Полковник много знал о прошлом этого человека. Гораздо больше, чем предполагал Сацугаи. Его связи в Фукуока были очевидны, и поскольку деятельность Гэньёся никогда не ставилась вне закона, все документы должны были сохраниться. Полковник тайно поехал на Кюсю и выяснил, что Сацугаи являлся одним из лидеров. Гэньёся.
В то время подобная информация приравнивалась к смертному приговору. Если бы это дошло до военного трибунала, для Сацугаи все было бы кончено. Но полковник не собирался обнародовать то, что стало ему известно. В любом случае, смерть Сацугаи ничего бы не дала: просто его место занял бы другой. Но это никак не устраивало полковника, он хотел уничтожить Гэньёся. Если бы ему удалось освободить Сацугаи, он смог бы держать его на поводке. И тогда, рано или поздно, с помощью Сацугаи полковник доберется до самого сердца Гэньёся.

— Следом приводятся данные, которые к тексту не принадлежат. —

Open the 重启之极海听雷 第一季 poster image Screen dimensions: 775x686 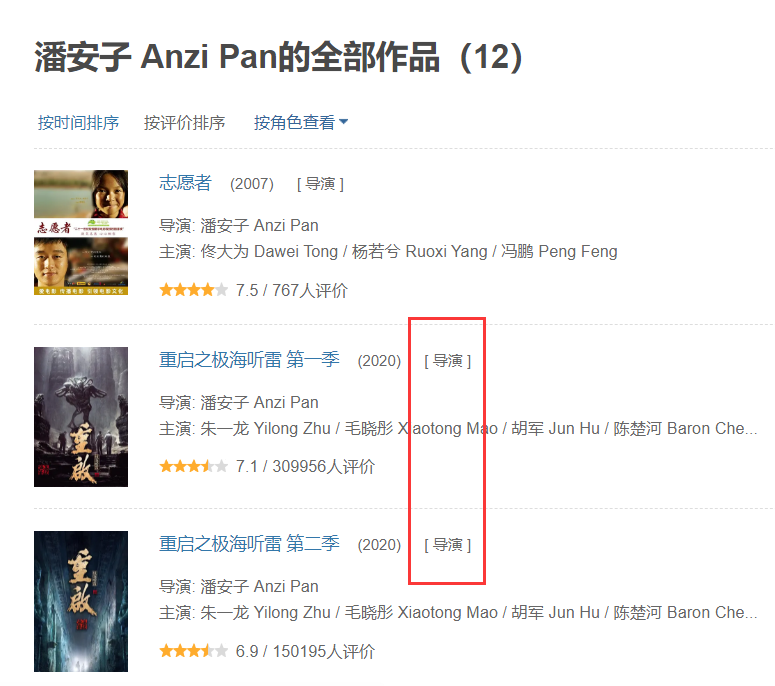point(81,417)
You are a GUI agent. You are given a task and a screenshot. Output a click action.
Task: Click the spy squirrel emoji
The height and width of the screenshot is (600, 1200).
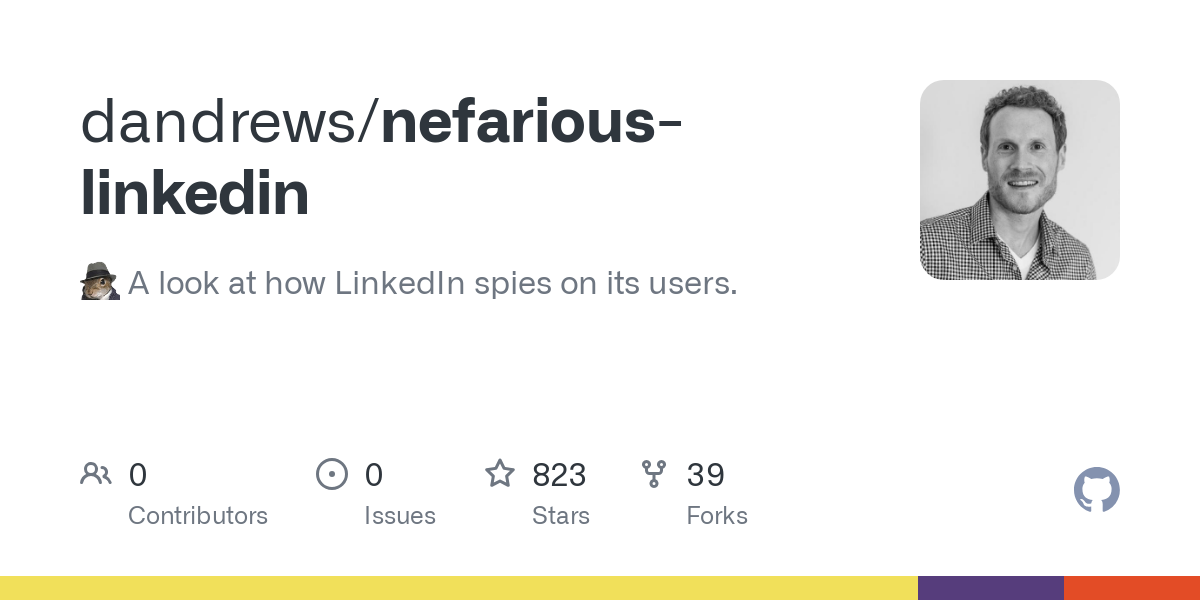pyautogui.click(x=99, y=282)
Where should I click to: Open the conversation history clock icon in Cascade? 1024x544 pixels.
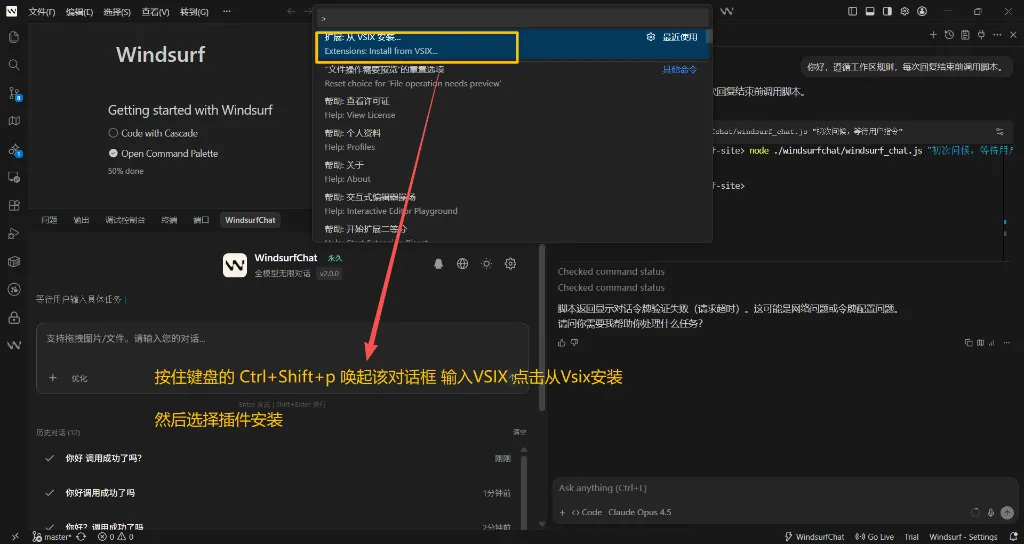click(x=950, y=35)
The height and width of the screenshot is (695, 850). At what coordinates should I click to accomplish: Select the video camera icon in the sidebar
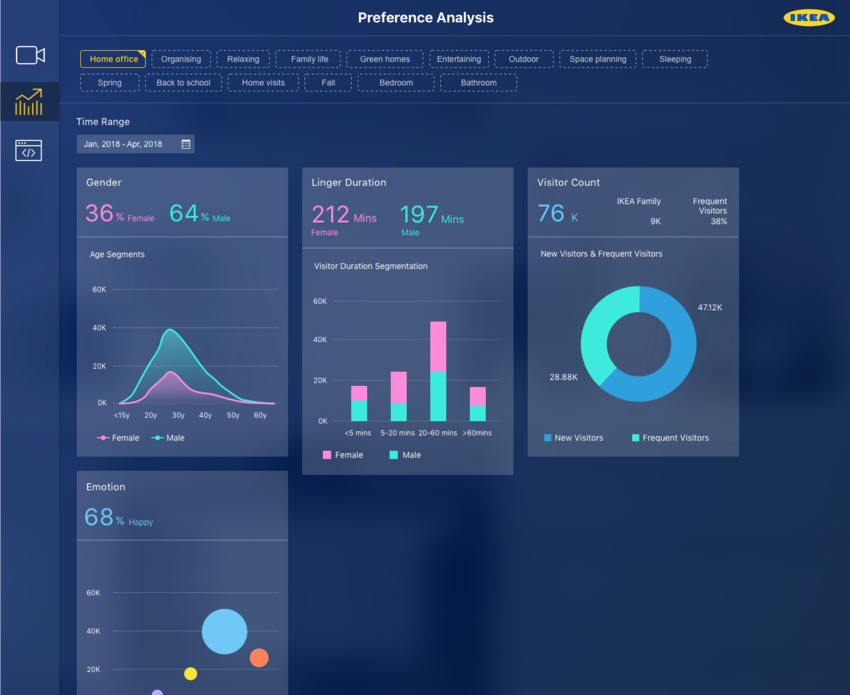point(30,55)
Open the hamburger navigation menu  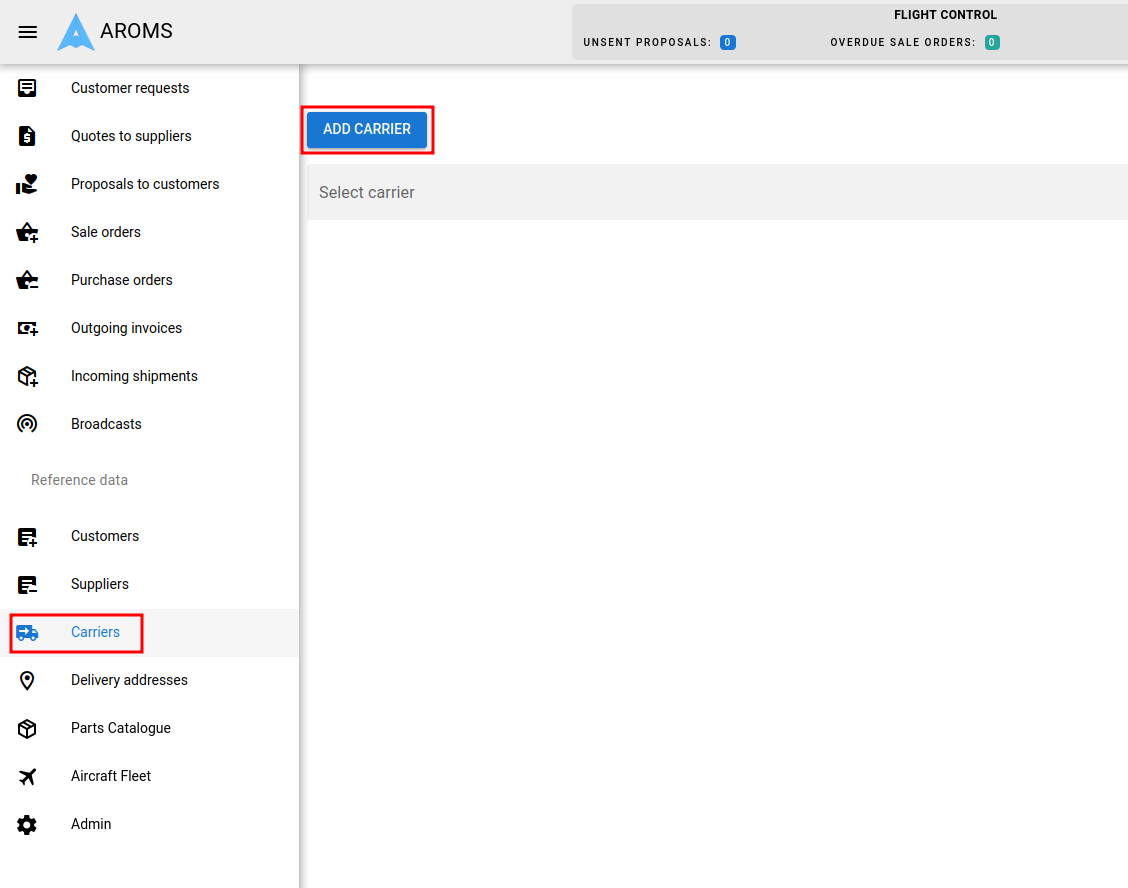(28, 32)
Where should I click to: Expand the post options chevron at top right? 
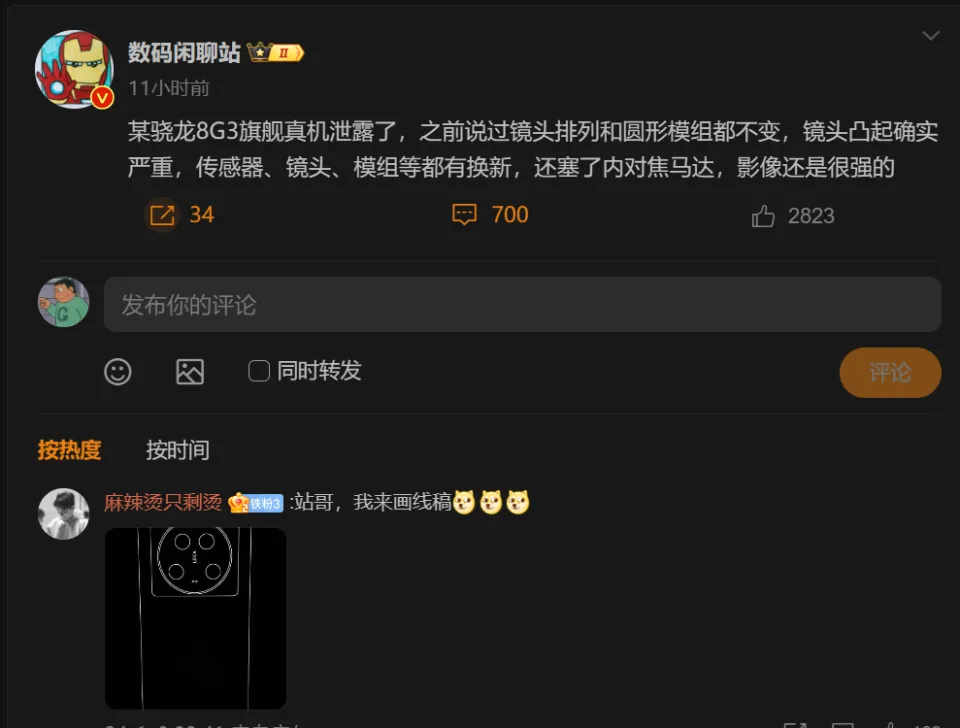(931, 36)

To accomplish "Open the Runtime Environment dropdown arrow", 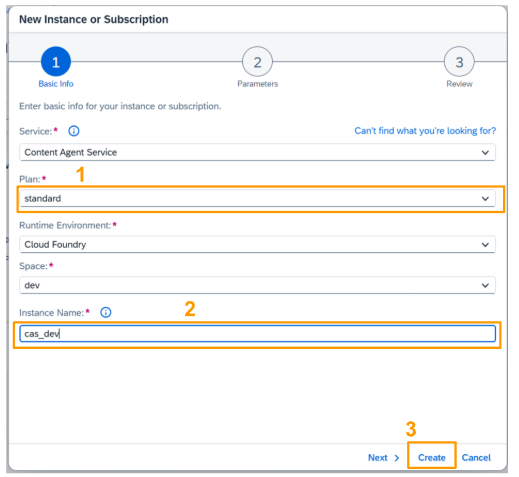I will (485, 245).
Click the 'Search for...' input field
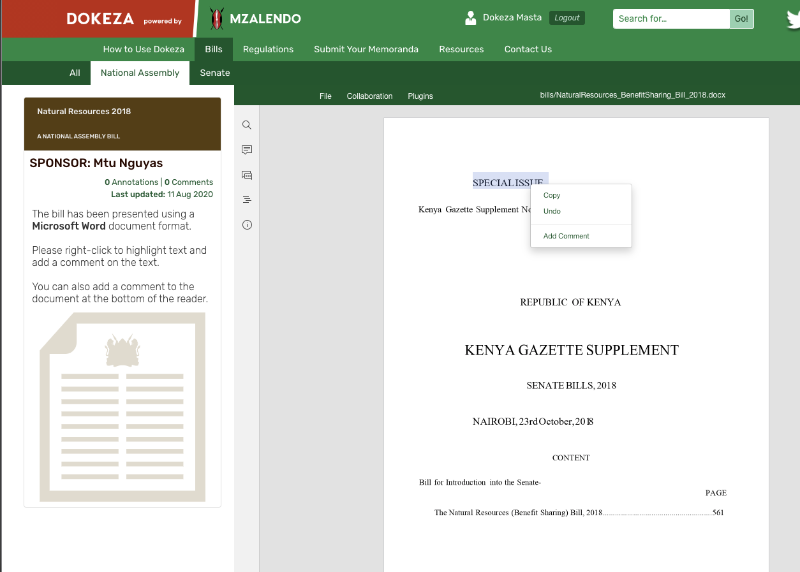Viewport: 800px width, 572px height. pos(670,18)
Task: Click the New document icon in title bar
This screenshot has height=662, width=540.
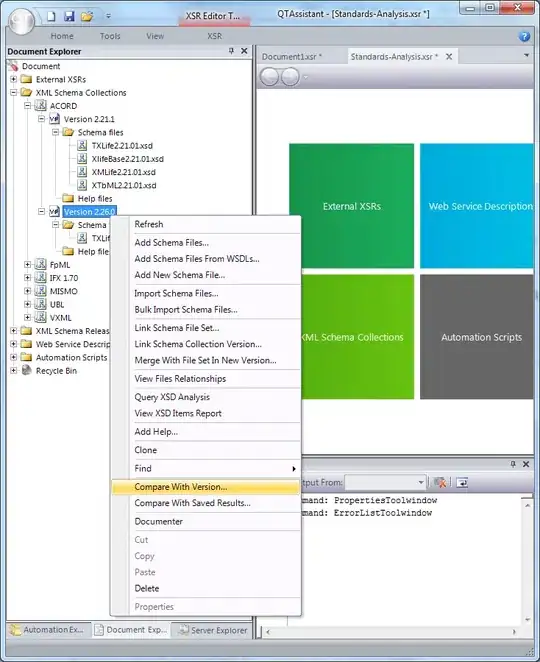Action: [x=51, y=16]
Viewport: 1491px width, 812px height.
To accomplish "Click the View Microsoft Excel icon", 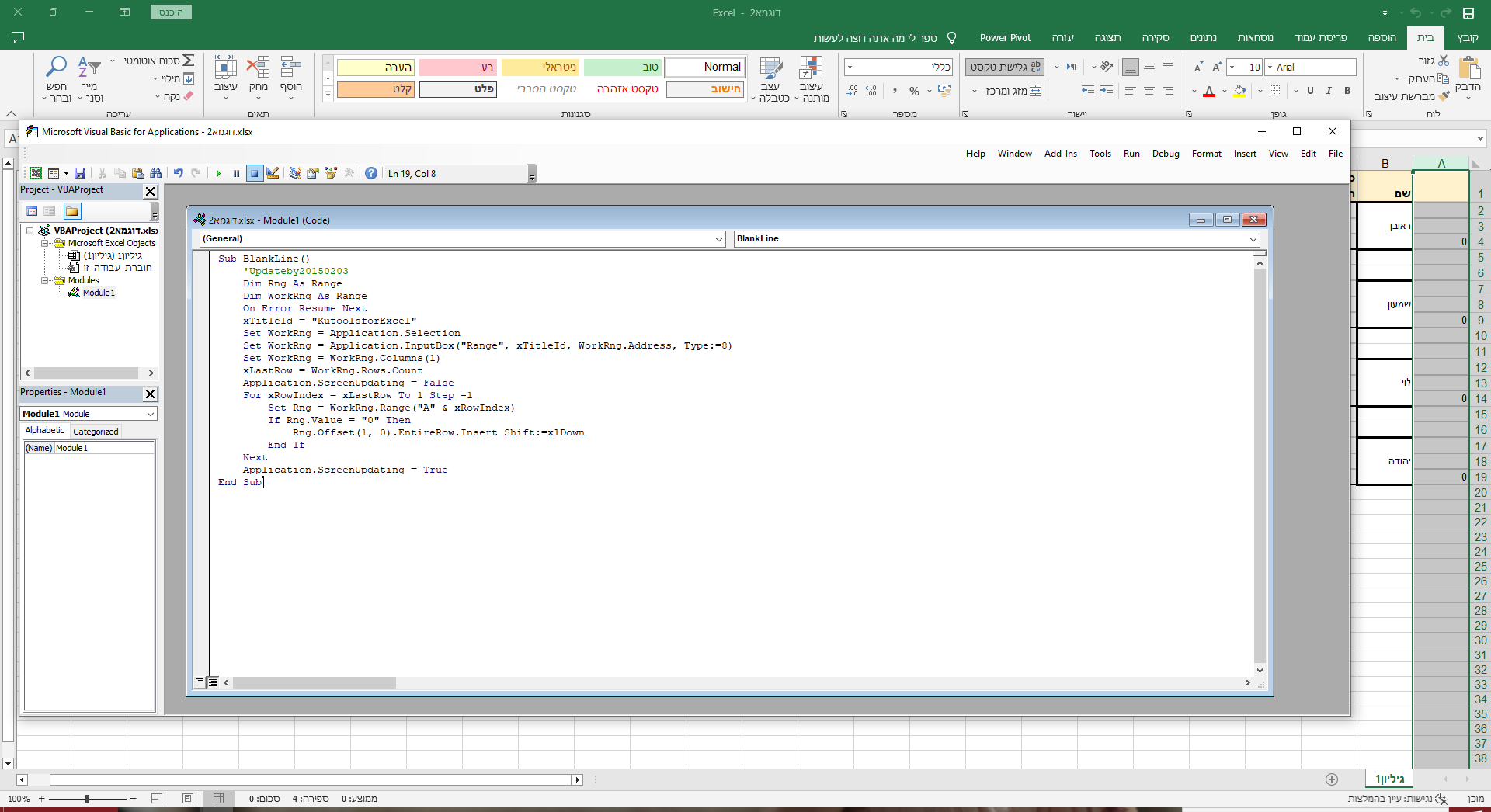I will pyautogui.click(x=36, y=174).
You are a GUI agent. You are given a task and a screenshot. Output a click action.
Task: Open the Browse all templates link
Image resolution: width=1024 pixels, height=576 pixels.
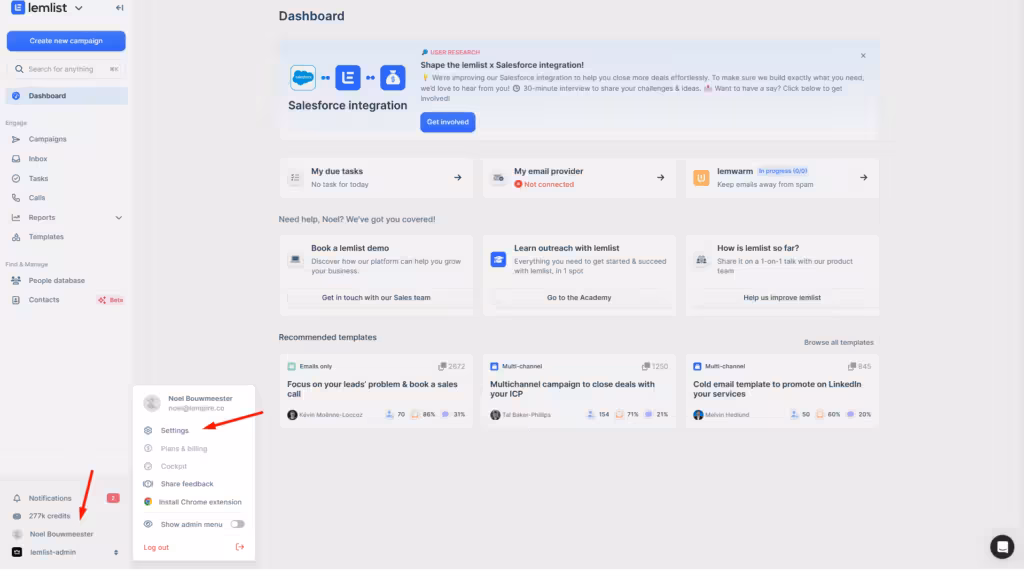click(838, 343)
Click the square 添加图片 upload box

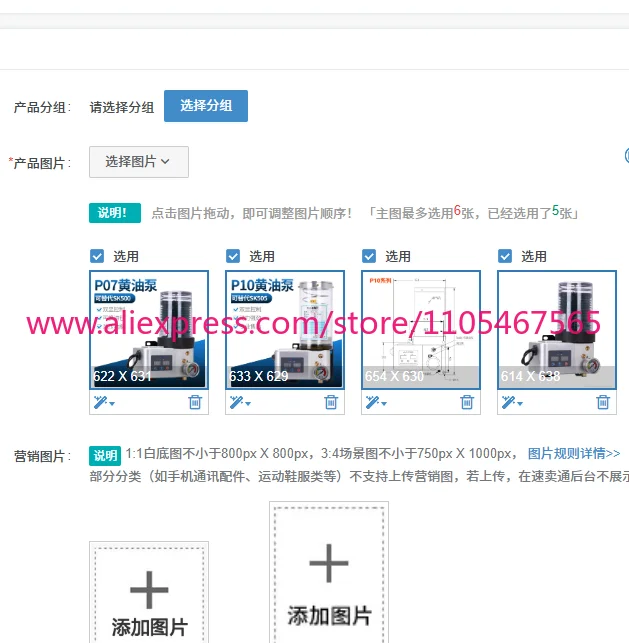click(149, 592)
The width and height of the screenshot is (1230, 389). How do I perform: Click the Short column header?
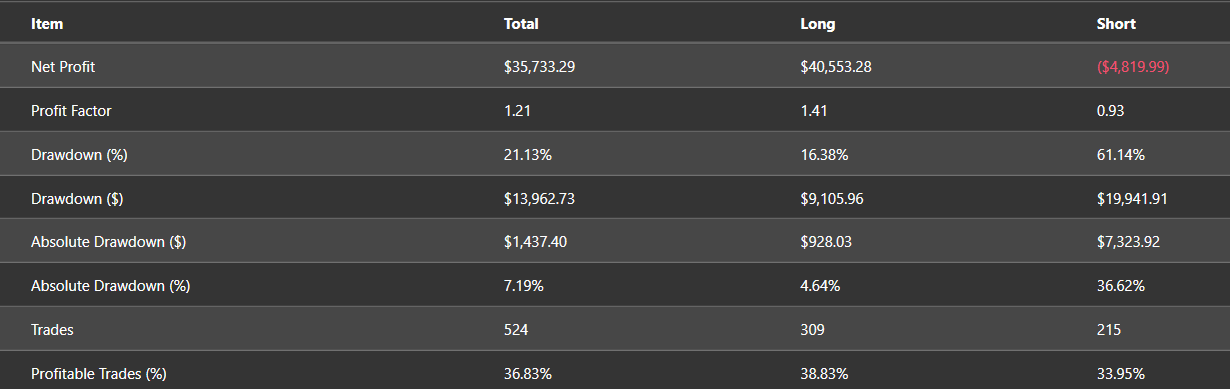point(1116,24)
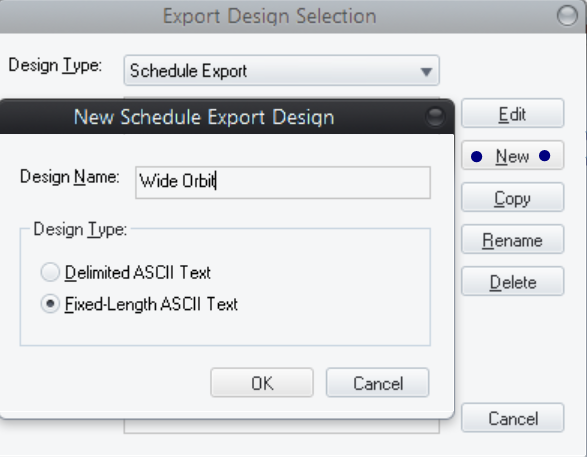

Полковник отвел взгляд от залитого дождем стекла и посмотрел в раскосые монгольские глаза своего собеседника. За ними нельзя было прочитать ничего, что Сацугаи хотел бы скрыть.
“Я отпустил его, — думал полковник, — а он оказался хитрее меня. Он с самого начала знал, что мне нужно. Я лишил его могущества, но он все равно сумел загнать меня в угол”. Полковнику стало вдруг очень грустно. “С самого начала это была его игра, — подумал он, — и с моей стороны было глупо этого не видеть”.
Полковник не сомневался в том, что Сацугаи его ненавидит. В конце концов они были политическими противниками. Полковник лучше любого другого иностранца понимал важность сохранения традиций, без которых Япония просто перестала бы существовать. Но он прекрасно понимал и другое: те традиции, которые защищал Сацугаи, чрезвычайно опасны. Он знал: Япония — страна героев, а не злодеев. В эту минуту, вглядываясь в холодные глаза Сацугаи, полковник понял, что упустил что-то простое, но чрезвычайно важное. Раньше он считал, что еще много лет назад постиг тайный мир Сацугаи. Но теперь он стал подозревать, обратное и был зол на себя за то, что дал так легко себя провести. “Он все это время играл со мной, как с ребенком”, — негодовал полковник.
Полковника слабо утешало то, что он поставил Сацугаи в мучительно сложное положение: Сацугаи был обязан жизнью человеку, которого глубоко презирал. Это было невыносимо для любого японца, но Сацугаи держался молодцом. “Надо отдать ему должное”, — подумал полковник.